* 本文:
再婚という選択と、週末婚のはじまり

Married & Free

前回の「自由でいたい人”を好きになった日」では、再婚前の5年間、彼との出会いと心の揺れを綴りました。
今回はその続き――再婚という選択と、週末婚というかたちにたどり着くまでの物語です。

結婚か、別れか――小さな決断

「私と別れるか、結婚するか――どっちかにして」

一緒にいたい。ずっと彼のそばで、同じ時間を積み重ねていきたい。
私の中では、もう気持ちは固まっていたのに……。

それなのに、彼はなかなか「結婚」という言葉を口にしない。
どこかまだ、自由でいたいような、曖昧な距離を保とうとしているようで。

私は少しずつ苛立ちを感じていきました。
私はもう、決めていたのに。なのに、彼は――どうして?

気づけば、自分自身を追い込んでいました。

“このまま中途半端な関係を続けるくらいなら、もう別れよう”。

私の小さな決断。
その一言が、ふたりの未来を動かすきっかけになったのです。

どう暮らす?それぞれの事情と想い

結婚が決まり、最初に考えたのは「どう暮らしていくか」。

娘とは、これまで通り離れずに暮らしていきたい。
それは、5年間の付き合いの中で、彼も理解してくれていた想いでした。

私と娘は実家暮らし。学校までは車で10分。
私の職場も同じ方面にあり、今の暮らしがいちばん無理がない。
けれど、彼の家からは、学校も職場も1時間以上かかります。

それに彼は、ご両親と同居していて――
お父さんは長く体調を崩していて、お母さんは少し繊細で感情の波が読みにくいところがありました。
そんな日常の中で、彼はいつも穏やかに、その間に立って暮らしています。

「無理に関わらせたくないから」

そんなふうに、私や娘を守るようにそっと距離をとってくれていた彼のやさしさ。
自分のペースも、私たちの暮らしも、大きく変えることなく大切にしてくれようとしていたのだと思います。

だから、いっしょに暮らすという選択は、どうしても現実的ではありませんでした。

私と娘は今のまま実家で暮らして、週末だけ私が彼の家に通う。
そんな暮らし方が、私たちには一番自然に思えました。

でも、それをかたちにするためには、私の家族にも理解してもらわなければなりませんでした。

両親へ伝えた彼の想い

彼は、私の両親に向き合ってくれました。
「ご両親の介護のために結婚するわけではありません」
「ふたりの生活を壊さず、大切にしたいんです」

そんなふうに、まっすぐな気持ちを伝えてくれたのです。

そして、深く頭を下げて言いました。
「どうか、娘さんとお孫さんを、このままここに住まわせてあげてください」

その姿に少し驚きながらも、両親は静かにうなずいてくれました。
「娘と孫を無理に引き離すことはない」
そう思ってくれたようでした。

* 作業の指示: 本文では、実家から娘の学校まで車でどれくらいかかると書かれていますか。 ここにある資料は、作業には使いません。

* 抜き出した資料:
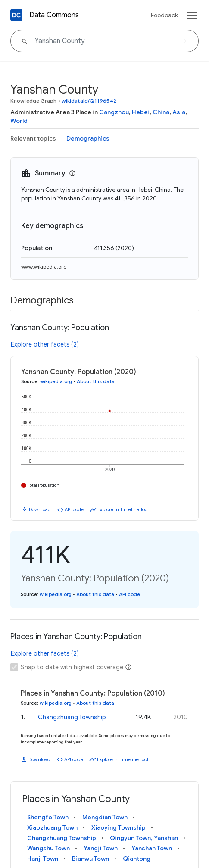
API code (74, 509)
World (19, 121)
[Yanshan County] (104, 41)
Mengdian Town (105, 817)
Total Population (44, 485)
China (161, 112)
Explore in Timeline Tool (123, 509)
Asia (179, 112)
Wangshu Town (48, 848)
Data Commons (54, 15)
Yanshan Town (152, 848)
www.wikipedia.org (44, 266)
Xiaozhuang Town (52, 827)
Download (40, 509)
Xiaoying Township (119, 827)
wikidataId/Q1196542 (89, 100)
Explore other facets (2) (45, 344)
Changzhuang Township (72, 717)
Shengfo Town (48, 817)
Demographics (88, 138)
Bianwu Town (90, 859)
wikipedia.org (56, 381)
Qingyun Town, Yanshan (144, 838)
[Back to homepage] (16, 15)
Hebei (140, 112)
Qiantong (137, 859)
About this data (96, 381)
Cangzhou (114, 112)
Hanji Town (43, 859)
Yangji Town (100, 848)
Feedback (164, 15)
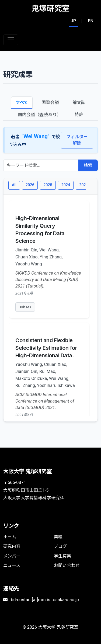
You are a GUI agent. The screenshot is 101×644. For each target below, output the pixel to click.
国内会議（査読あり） (40, 115)
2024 (66, 185)
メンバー (12, 556)
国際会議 (50, 102)
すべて (22, 102)
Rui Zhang (25, 385)
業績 (58, 537)
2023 (83, 185)
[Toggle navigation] (11, 40)
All (14, 185)
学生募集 (62, 556)
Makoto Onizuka (31, 378)
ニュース (12, 565)
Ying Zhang (51, 257)
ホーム (10, 537)
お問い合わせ (67, 565)
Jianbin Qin (26, 250)
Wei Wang (49, 250)
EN (90, 21)
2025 (48, 185)
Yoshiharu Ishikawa (56, 385)
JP (73, 21)
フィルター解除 (77, 140)
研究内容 (12, 546)
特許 (79, 115)
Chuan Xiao (26, 257)
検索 (88, 165)
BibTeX (26, 307)
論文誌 (79, 102)
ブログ (60, 546)
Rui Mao (47, 371)
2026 (30, 185)
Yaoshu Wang (29, 264)
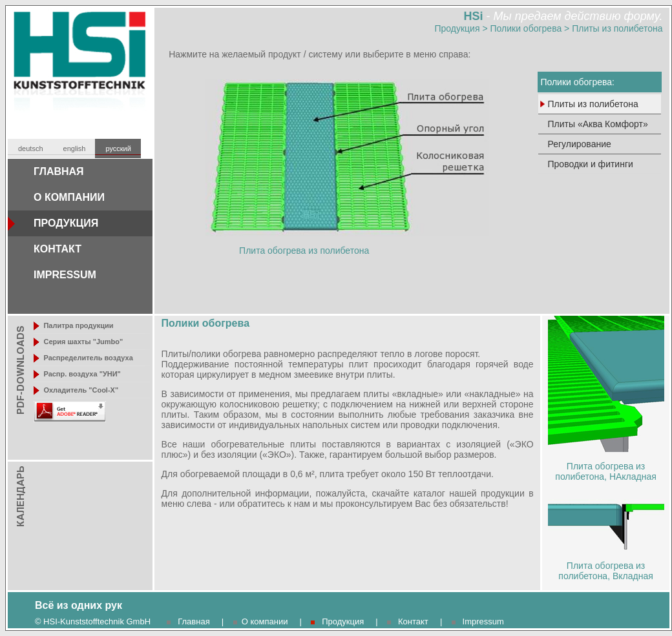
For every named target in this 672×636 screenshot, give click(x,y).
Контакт (413, 621)
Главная (193, 621)
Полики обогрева (526, 28)
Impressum (483, 621)
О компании (265, 621)
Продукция (457, 28)
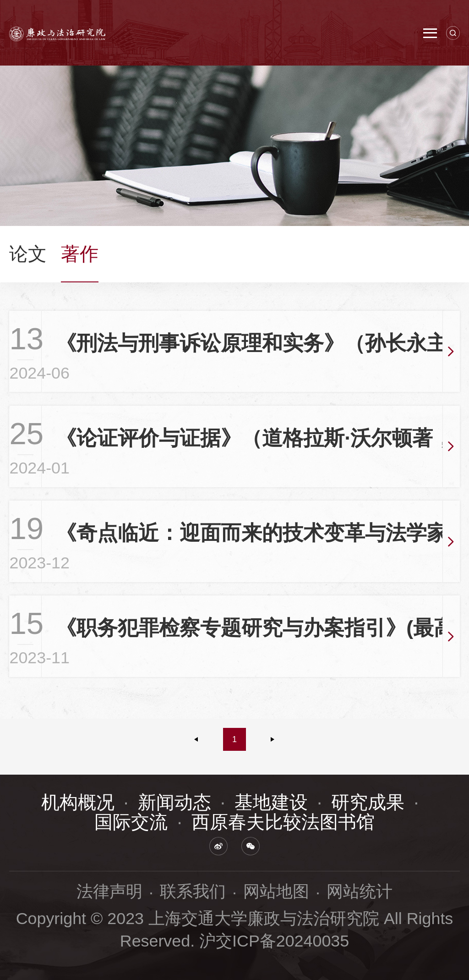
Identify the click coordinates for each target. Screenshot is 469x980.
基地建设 (271, 802)
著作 (80, 254)
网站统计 (360, 892)
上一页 (196, 739)
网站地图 (276, 892)
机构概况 (78, 802)
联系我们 (193, 892)
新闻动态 (175, 802)
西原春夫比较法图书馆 (283, 822)
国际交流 (131, 822)
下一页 (273, 739)
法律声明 (109, 892)
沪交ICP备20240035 (274, 941)
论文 (28, 254)
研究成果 (368, 802)
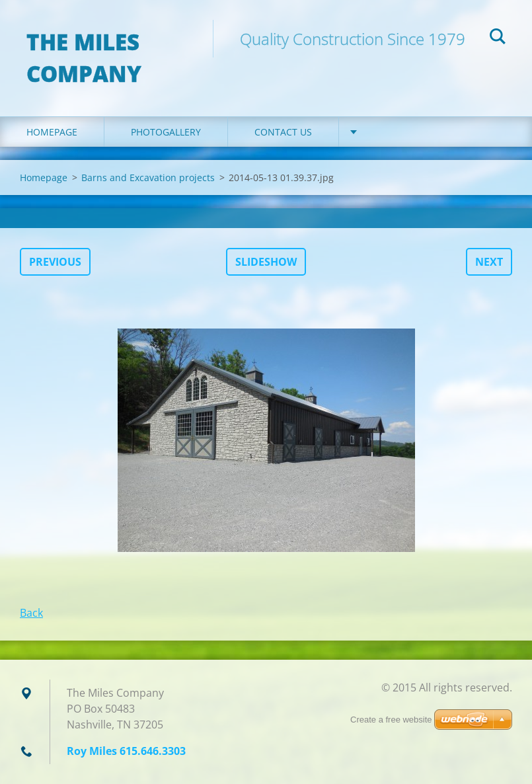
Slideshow (266, 262)
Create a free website (391, 719)
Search (498, 38)
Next (489, 262)
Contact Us (283, 132)
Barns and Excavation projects (148, 177)
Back (31, 613)
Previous (55, 262)
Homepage (52, 132)
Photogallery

* 作業の結果: 車で10分です。